— Source data —

*** Begin section ***

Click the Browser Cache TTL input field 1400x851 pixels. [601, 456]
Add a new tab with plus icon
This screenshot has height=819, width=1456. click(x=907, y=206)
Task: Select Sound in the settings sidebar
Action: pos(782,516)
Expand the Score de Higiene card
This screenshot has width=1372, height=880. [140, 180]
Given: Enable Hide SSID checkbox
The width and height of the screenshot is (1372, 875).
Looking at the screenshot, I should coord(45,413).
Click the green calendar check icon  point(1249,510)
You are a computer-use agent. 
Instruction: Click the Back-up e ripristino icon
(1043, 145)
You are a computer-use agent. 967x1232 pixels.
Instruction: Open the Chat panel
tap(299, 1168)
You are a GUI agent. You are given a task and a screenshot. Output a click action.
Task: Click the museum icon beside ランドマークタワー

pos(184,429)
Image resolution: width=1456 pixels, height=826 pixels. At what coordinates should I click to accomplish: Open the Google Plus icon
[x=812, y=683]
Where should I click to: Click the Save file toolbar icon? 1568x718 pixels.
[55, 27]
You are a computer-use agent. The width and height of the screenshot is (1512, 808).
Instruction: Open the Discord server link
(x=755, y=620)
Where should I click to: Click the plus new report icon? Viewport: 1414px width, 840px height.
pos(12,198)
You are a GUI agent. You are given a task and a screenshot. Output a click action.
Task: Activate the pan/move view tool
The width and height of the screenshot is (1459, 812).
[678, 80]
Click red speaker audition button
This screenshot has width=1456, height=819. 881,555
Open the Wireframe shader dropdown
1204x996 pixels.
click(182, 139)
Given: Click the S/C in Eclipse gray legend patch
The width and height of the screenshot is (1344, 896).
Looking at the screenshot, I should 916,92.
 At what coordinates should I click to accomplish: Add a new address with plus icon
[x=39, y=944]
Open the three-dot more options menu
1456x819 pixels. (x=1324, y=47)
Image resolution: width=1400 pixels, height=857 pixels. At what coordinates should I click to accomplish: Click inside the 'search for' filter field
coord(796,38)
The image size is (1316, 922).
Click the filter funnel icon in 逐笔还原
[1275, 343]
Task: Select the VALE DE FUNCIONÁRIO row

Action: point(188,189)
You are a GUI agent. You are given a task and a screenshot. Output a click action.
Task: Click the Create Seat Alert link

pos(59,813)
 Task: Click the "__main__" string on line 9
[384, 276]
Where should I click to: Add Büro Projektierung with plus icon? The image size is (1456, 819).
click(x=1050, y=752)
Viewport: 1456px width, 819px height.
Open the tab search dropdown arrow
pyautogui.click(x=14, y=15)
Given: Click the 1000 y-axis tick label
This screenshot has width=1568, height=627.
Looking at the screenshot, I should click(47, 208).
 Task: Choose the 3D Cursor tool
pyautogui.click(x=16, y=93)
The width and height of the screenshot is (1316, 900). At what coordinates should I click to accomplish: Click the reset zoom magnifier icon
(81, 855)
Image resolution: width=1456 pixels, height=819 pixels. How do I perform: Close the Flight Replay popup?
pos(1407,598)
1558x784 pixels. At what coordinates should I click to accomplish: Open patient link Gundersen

*** End section ***

— How to complete this task —
The line that contains "Given: Click the 1000 y-axis tick label", the final line of the listing, and every line between them are to be retyped exactly; nothing else.

— Task response —
Given: Click the 1000 y-axis tick label
This screenshot has width=1568, height=627.
Looking at the screenshot, I should click(47, 208).
 Task: Choose the 3D Cursor tool
pyautogui.click(x=16, y=93)
The width and height of the screenshot is (1316, 900). At what coordinates should I click to accomplish: Click the reset zoom magnifier icon
(81, 855)
Image resolution: width=1456 pixels, height=819 pixels. How do I perform: Close the Flight Replay popup?
pos(1407,598)
1558x784 pixels. At what coordinates should I click to accomplish: Open patient link Gundersen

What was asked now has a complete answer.